I knew Halper, who died in 2005, from the time he became a limited partner of George Steinbrenner in the Yankees’ ownership. Ours was a professional relationship, and I found him to be a good and honest man.
He periodically invited me to see his collection, which he housed at his home in Livingston, N. J., but I never found the time for what I figured would likely turn into an all-day visit.
And anyway I wasn’t a fan of memorabilia. I have never collected and have never understood the mad desire to pay lots of money for old bats and balls.
All of that said, I would be surprised if Halper were the evil person Nash has portrayed him to have been. I doubt that Halper had a fraudulent bone in his body.

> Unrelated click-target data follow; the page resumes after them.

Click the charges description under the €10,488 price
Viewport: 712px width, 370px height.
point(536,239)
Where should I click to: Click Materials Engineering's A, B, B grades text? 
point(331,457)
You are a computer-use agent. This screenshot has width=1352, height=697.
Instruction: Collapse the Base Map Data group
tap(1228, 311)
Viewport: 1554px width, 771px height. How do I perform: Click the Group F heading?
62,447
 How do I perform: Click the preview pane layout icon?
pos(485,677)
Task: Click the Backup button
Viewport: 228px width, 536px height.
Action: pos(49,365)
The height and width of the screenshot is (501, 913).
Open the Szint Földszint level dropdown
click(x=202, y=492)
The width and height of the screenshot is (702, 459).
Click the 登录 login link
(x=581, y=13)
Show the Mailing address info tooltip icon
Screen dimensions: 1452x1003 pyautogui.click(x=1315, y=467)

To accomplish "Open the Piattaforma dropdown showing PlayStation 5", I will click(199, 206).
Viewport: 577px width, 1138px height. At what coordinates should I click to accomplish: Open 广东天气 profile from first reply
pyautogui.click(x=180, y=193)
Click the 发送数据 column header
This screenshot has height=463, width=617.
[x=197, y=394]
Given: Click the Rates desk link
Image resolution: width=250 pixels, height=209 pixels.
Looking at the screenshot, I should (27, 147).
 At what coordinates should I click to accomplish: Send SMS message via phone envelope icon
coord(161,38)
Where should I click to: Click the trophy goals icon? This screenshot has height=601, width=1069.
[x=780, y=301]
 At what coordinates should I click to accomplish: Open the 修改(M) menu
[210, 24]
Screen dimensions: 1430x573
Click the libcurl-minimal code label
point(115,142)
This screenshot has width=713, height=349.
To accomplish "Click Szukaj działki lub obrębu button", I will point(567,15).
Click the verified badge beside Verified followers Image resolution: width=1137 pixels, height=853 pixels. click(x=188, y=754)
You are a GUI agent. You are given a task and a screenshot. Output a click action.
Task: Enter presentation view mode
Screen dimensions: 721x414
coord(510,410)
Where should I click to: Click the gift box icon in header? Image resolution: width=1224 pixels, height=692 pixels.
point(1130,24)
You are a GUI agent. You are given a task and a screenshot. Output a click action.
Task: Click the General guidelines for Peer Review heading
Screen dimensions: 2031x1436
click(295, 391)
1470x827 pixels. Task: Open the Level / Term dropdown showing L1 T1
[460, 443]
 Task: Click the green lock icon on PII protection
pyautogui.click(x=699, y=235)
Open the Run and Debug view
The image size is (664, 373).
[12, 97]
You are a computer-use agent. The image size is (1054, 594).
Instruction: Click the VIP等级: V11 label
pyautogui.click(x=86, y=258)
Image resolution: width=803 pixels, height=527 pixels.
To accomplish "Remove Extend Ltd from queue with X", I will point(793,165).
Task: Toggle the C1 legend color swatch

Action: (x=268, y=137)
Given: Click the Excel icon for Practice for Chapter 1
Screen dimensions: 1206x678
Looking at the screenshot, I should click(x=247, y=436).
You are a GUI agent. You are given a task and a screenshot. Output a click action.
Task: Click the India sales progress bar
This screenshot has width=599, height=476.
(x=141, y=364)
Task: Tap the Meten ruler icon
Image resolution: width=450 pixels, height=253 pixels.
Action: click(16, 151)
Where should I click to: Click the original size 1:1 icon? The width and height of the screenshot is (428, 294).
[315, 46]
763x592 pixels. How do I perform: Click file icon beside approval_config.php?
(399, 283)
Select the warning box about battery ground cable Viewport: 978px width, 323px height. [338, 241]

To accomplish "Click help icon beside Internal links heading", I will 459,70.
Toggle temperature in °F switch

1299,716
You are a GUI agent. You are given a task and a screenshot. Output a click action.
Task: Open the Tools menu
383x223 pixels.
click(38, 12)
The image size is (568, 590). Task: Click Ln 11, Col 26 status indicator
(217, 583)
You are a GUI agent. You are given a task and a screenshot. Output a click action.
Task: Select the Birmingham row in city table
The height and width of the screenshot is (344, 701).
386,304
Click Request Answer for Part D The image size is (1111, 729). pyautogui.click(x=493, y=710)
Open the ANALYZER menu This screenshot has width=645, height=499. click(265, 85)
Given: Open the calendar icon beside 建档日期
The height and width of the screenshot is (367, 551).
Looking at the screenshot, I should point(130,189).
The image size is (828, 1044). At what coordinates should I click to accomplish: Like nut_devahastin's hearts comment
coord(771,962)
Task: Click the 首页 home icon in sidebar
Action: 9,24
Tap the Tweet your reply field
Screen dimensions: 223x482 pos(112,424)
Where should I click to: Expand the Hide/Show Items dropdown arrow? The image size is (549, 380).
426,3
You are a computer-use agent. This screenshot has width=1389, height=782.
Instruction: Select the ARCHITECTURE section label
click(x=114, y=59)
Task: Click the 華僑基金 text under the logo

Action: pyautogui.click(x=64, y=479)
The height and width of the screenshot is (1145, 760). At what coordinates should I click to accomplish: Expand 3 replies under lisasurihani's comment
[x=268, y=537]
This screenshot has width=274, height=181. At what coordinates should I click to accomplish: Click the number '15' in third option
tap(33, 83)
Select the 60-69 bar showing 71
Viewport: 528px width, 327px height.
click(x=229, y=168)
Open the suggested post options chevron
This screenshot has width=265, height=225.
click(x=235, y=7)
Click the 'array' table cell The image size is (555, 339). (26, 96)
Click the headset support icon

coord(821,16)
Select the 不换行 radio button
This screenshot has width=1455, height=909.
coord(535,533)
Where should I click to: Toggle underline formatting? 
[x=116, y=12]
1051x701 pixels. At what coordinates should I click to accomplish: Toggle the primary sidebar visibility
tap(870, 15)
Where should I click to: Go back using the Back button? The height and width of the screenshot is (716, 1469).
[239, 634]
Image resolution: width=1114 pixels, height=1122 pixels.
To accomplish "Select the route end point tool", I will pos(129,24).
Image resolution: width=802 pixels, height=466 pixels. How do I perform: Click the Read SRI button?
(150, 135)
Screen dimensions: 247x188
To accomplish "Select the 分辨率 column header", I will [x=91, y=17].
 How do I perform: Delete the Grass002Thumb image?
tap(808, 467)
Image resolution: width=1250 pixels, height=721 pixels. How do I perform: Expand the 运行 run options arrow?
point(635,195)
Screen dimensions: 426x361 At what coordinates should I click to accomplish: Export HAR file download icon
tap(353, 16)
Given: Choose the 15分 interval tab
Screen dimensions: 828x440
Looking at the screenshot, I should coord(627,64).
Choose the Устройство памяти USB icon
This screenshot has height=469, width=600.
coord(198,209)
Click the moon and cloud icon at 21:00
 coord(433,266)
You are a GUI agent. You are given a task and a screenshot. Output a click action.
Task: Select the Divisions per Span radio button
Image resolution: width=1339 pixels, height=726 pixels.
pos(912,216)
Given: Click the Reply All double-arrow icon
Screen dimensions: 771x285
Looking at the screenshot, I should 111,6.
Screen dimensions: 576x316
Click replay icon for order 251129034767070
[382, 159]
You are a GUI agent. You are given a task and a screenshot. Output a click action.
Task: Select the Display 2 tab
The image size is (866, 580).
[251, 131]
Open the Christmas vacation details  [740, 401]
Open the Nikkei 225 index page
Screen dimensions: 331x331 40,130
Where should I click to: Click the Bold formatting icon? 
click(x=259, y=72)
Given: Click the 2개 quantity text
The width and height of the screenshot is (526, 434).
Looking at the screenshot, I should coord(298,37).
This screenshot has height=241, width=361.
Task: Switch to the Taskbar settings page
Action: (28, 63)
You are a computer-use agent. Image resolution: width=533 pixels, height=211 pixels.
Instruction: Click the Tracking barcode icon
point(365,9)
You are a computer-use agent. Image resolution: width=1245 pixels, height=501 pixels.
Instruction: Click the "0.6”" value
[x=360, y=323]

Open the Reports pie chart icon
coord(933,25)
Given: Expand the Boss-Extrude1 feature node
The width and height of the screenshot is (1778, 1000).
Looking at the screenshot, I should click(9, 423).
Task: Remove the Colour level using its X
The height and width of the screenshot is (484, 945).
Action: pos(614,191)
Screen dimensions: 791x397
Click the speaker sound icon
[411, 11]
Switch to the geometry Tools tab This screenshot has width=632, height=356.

I don’t know Nash at all. Saturday was the first time I spoke with him. The Post story, he said, resulted from the paper’s contacting him after reading his blogs about Halper and asked him to write one for the Post. He said he had written probably 30 articles about Halper for his Web site. He sounds like a man obsessed. I haven’t written nearly that many columns about Marvin Miller.
Goldklang offered a few reasons why Halper was not out to con anyone, as Nash charged. For one thing, Goldklang said in a telephone interview, Halper was not in the memorabilia business to sell the items he collected.
“His plan was to create a museum,” Goldklang said, “not sell things. Most of the stuff he acquired wasn’t for the purpose of selling it.”
Goldklang’s best reason, I thought for Halper’s being legitimate with his memorabilia collection involved the Yankees.
Nash’s article began with a 1985 scene at Yankee Stadium in which Steinbrenner, manager Yogi Berra and several players were posing for a picture for The Sporting News wearing old uniforms from Halper’s collection. The uniforms were all fake, Nash wrote.
If they were fakes, did Halper know it? Not a chance, Goldklang said.
“Barry was afraid of George,” Goldklang said. “I know how important his relationship with the Yankees was to Barry and he never would have done anything to jeopardize that.”